New Falls Corporation v. Soni Holdings, LLC
2:19-cv-00449
E.D.N.YSep 20, 2022Background
- Plaintiff New Falls acquired a defaulted promissory note and sued for fraudulent conveyance after Soni Holdings transferred a Newark rental property (the "Newark Property") to 632 MLK BLVD JR LLC while indebted.
- The Court entered a TRO and then a preliminary injunction prohibiting selling, transferring, mortgaging, liening, encumbering, or otherwise disposing of the Newark Property and later ordered the Soni Defendants to pay past and future taxes on the property.

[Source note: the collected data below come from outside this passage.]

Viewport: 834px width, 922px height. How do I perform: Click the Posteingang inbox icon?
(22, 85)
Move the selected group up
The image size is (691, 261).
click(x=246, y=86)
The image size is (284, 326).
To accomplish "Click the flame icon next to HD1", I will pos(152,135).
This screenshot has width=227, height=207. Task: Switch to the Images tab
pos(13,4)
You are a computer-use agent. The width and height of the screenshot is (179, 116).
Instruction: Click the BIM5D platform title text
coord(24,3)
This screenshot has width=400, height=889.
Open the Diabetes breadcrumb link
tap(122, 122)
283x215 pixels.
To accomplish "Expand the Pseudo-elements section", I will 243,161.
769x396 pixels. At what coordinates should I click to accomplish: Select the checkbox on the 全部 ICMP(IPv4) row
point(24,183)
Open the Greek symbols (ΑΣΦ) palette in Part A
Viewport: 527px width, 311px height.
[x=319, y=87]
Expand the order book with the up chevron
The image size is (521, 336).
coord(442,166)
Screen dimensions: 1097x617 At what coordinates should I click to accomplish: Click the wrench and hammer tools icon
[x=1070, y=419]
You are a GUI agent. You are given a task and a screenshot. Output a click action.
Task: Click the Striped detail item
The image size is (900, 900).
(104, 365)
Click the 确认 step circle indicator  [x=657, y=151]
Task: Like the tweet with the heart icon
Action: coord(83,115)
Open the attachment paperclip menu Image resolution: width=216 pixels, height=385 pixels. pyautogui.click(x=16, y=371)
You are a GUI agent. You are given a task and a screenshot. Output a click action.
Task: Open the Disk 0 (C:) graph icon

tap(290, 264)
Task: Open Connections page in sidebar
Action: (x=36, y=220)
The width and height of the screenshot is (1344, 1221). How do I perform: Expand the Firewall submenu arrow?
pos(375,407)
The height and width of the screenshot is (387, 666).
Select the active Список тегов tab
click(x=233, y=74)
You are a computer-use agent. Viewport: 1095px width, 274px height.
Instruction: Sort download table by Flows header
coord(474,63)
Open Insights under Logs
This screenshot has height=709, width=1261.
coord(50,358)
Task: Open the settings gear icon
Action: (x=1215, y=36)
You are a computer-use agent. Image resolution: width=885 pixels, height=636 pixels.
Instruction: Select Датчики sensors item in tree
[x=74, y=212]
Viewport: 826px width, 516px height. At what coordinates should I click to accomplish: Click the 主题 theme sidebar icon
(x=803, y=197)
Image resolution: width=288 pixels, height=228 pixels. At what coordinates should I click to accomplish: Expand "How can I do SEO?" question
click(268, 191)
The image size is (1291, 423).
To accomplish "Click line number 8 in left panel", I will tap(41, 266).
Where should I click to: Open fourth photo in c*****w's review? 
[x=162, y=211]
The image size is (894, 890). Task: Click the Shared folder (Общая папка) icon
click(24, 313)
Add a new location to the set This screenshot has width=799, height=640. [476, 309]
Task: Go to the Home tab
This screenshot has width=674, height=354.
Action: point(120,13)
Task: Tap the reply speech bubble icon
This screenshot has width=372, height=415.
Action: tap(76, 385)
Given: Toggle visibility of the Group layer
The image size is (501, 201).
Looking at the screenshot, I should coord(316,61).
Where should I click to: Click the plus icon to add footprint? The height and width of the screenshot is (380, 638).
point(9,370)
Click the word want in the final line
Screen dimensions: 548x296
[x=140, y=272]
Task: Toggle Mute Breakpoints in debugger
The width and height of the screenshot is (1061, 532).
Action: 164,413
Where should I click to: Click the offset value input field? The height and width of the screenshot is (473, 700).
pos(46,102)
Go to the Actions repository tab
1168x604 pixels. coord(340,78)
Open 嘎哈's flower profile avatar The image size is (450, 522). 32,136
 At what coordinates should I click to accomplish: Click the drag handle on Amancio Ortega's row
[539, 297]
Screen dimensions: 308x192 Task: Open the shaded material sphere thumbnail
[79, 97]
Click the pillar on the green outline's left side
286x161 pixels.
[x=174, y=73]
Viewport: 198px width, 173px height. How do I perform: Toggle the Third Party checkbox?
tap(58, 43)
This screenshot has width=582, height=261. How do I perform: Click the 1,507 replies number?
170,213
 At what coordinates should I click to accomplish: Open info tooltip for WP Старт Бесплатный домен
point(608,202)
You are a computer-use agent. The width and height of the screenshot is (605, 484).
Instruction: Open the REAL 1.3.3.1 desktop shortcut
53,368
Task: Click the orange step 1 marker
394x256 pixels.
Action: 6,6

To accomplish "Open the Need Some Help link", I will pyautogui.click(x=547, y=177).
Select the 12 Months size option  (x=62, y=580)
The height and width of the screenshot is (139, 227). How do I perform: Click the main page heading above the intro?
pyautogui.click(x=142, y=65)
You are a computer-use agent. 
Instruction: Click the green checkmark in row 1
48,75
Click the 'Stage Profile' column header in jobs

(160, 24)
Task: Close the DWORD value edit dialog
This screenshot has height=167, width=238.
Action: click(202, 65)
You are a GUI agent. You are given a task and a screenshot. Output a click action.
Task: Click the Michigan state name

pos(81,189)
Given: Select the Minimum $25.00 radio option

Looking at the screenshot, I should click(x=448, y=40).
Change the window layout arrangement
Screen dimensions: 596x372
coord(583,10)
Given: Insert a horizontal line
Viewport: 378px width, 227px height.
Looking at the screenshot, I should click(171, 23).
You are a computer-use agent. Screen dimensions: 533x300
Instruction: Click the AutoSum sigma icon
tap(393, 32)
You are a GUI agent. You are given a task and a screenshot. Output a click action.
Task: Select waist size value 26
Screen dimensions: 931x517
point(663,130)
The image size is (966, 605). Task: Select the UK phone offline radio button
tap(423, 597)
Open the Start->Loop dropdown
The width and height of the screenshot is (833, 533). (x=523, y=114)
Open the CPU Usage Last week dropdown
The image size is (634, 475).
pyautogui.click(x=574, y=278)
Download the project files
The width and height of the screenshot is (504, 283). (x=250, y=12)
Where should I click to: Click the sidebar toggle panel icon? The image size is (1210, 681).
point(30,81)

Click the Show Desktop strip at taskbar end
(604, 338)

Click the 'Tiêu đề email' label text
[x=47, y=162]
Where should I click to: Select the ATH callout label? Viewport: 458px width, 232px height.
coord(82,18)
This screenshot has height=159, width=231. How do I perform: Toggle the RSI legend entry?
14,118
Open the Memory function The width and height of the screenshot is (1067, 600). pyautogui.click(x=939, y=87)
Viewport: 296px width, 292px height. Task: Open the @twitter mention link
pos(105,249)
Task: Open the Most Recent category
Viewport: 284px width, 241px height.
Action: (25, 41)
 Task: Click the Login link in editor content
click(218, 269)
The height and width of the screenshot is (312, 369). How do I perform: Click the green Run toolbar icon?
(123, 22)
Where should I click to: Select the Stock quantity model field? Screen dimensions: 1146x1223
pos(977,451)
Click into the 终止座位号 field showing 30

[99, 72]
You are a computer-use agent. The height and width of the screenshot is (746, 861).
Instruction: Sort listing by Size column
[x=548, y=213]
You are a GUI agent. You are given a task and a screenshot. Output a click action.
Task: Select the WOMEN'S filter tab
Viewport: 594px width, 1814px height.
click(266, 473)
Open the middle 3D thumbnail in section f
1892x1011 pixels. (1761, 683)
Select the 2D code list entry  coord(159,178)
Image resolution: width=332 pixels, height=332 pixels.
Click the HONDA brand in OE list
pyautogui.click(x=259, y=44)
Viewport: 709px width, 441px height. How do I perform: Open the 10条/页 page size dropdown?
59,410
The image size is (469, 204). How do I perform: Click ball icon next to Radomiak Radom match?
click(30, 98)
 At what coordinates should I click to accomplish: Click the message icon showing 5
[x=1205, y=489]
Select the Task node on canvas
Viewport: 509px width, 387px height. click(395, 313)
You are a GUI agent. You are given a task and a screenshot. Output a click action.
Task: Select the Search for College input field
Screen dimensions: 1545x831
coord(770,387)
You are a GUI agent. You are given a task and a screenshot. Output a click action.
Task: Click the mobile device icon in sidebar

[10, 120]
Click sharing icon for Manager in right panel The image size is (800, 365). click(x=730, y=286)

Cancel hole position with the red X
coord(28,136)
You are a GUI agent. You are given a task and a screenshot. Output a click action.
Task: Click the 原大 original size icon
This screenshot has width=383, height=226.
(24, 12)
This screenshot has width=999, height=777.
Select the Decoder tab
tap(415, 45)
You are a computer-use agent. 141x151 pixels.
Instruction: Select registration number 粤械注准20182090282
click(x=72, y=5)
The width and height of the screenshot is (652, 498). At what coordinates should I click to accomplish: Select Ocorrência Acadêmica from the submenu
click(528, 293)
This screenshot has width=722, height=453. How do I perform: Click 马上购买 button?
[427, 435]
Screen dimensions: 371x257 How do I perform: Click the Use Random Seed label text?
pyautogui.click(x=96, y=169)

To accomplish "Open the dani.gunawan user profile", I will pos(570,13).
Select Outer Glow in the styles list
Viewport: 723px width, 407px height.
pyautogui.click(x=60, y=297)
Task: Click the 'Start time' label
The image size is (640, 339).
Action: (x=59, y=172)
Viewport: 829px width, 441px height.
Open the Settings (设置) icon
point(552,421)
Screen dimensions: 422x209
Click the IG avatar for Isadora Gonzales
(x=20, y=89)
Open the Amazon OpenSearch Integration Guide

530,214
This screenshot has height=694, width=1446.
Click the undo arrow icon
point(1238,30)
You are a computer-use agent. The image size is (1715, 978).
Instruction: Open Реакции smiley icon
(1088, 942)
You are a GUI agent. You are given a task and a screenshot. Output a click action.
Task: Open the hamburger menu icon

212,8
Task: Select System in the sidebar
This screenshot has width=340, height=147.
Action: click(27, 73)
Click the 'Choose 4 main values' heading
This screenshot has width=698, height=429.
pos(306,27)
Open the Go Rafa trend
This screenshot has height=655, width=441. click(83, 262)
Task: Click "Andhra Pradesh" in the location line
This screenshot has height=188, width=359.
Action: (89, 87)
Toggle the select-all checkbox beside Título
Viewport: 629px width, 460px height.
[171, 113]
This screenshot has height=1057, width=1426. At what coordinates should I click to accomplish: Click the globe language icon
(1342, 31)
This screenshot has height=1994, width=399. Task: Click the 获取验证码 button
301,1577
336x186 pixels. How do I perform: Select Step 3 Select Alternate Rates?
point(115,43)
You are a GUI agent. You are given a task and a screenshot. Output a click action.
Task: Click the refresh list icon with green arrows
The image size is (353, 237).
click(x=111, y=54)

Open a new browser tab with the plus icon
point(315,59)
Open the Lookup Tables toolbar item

- Judge Feuerstein previously found the Soni Defendants in contempt for allowing a tax lien and ordered them to cure unpaid taxes and pay future taxes; the Soni Defendants paid down that obligation but later allowed substantial unpaid taxes to accrue again.
- Plaintiff moved again for contempt after unpaid taxes (tens of thousands of dollars) accumulated; the Second Circuit later disposed of the Soni Defendants’ appeals, affirming the injunction.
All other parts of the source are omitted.